Cauwaert wist dat de man gelijk had. Een te strakke, ouderwetse hiërarchische regeling werkte fnuikend op de dienst.

‘Ik hoop voor jou dat het belangrijk genoeg is om me te komen storen.’

‘Dat is het inderdaad, mon capitaine.’

‘Spreek dan. Ik heb nog andere zaken aan mijn hoofd.’

‘Ik verzoek toestemming om twaalf nieuwe batterijen voor de portofoons uit het voorraadmagazijn af te halen.’

De kapitein fronste: ‘Uit onze noodvoorraad? Verklaar je nader.’

‘Voor de radioverbindingen beschikken we morgen over 21 portofoons. Bij twaalf ervan zijn de batterijen leeg.’

Kapitein Cauwaert maakte zich boos. ‘Verdomme, brigadier, dan had je ze moeten opladen. Of ben je daar te lui voor?’

‘Zeker niet te lui, mon capitaine. Maar ik was acht dagen met inhaalrust wegens de extra uren gepresteerd tijdens het pausbezoek. Tijdens mijn afwezigheid heeft niemand eraan gedacht.’

‘Dan doe je het alsnog. Desnoods vannacht.’

Van Schoor glimlachte fijntjes: ‘Mag ik mon capitaine erop attent maken dat het 24 uur duurt om een batterij behoorlijk op te laden en dat we slechts over vier batterijladers beschikken.’

De kapitein wond zich steeds meer op. Het laatste dat hij zou doen, was die arrogante Van Schoor zijn zin geven: ‘Dat is dan jouw probleem. Er worden geen batterijen uit de noodvoorraad verstrekt. De budgettaire beperkingen laten dat niet toe.’

‘Dan vrees ik dat sommige batterijen slechts voor een deel opgeladen zullen zijn. Ik neem aan dat u de verantwoordelijkheid op u neemt, mijn kapitein?’

‘…coutez bien, gendarme’, siste de eskadronscommandant: ‘Als er bij ons vertrek een toestel niet werkt, sleep ik je voor de krijgsraad.’

‘Mais mon capitaine…’

‘Ingerukt!’

Terwijl Jim Daniëls met de koperen deurklopper op de voordeur beukte, zocht Samantha Easters een plaatsje tussen de melkflessen van waar ze een oogje kon houden op Jims bezigheden. Ze probeerde het achterportier op een kier te schuiven maar dat lukte niet. Hoog in de zijwand zag ze een verluchtingsrooster. Ze stapelde twee kratten op elkaar en klom er bovenop. Toen ze een oog tegen het rooster drukte zag ze nog net Jim het huis binnengaan.

‘Jezus,’ mompelde ze, ‘hij moet weer zo nodig de leeuw in zijn hol opzoeken.’

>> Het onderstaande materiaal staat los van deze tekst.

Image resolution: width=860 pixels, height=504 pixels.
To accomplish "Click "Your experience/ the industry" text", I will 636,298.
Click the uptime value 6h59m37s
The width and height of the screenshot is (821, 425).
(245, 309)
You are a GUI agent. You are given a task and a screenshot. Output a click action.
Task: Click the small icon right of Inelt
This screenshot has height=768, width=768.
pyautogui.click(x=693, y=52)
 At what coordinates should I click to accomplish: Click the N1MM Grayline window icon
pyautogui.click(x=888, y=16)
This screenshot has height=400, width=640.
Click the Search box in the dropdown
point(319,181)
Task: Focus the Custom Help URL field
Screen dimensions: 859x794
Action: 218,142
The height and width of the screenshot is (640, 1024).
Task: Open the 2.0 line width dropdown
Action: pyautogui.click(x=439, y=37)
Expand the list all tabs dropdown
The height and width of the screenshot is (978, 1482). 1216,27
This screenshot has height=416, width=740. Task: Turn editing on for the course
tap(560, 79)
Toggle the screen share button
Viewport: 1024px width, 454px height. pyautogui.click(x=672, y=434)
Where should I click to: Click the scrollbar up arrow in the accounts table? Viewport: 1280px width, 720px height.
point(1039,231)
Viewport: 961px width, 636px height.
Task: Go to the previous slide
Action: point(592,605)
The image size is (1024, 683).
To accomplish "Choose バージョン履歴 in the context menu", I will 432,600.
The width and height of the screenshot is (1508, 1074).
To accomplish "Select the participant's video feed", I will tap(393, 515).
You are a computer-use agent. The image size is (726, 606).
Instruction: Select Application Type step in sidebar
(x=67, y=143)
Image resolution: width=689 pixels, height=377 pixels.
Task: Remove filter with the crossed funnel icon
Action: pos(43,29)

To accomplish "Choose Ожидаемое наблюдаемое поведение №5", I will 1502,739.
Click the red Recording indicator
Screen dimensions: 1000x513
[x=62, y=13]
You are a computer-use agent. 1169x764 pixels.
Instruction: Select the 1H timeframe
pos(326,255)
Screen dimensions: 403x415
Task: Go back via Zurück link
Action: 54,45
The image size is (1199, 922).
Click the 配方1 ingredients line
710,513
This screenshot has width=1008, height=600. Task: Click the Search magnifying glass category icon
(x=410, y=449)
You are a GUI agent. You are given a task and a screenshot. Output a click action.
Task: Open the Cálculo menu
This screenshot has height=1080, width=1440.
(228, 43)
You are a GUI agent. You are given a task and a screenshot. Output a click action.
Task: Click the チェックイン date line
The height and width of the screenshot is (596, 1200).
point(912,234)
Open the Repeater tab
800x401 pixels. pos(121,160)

De kratten onder haar lieten een waarschuwend gekraak horen. Ze klom naar beneden en maakte een tweede stapel zodat haar gewicht over de twee zou worden verdeeld. Terwijl ze daarmee bezig was, meende ze lawaai van brekend glas gevolgd door een doffe knal te horen. Ze hees zich opnieuw tot bij het rooster. In de deuropening stond nu de melkman. Hij riep: ‘Is daar iemand?’ Hij had nauwelijks de woorden uitgesproken of hij werd onder de voet gelopen door een zwaargebouwde man die gekleed was in een fluwelen pak. Als dat Kolahendl niet is die op de loop gaat, dacht ze, dan ben ik een boon. Ik moet hem tegenhouden. Toen herinnerde ze zich dat ze haar tasje met haar 6mm-zakpistool had achtergelaten op de achterbank van de auto van Handige Henry. De Tsjech verloor geen tijd met verontschuldigingen tegenover de melkman en beende op de openstaande melkwagen toe. In één beweging schoof hij achter het stuur, schakelde en reed weg. Het gebeurde allemaal zo snel dat Samantha nog in de wijdbeense houding boven op de melkkratten stond toe te kijken. Door het brutale vertrek verloor ze haar evenwicht en sleurde in haar val een stapel kratten mee. De ravage was verschrikkelijk. De flessen die niet door de val gebroken waren, rolden rinkelend over de laadvloer.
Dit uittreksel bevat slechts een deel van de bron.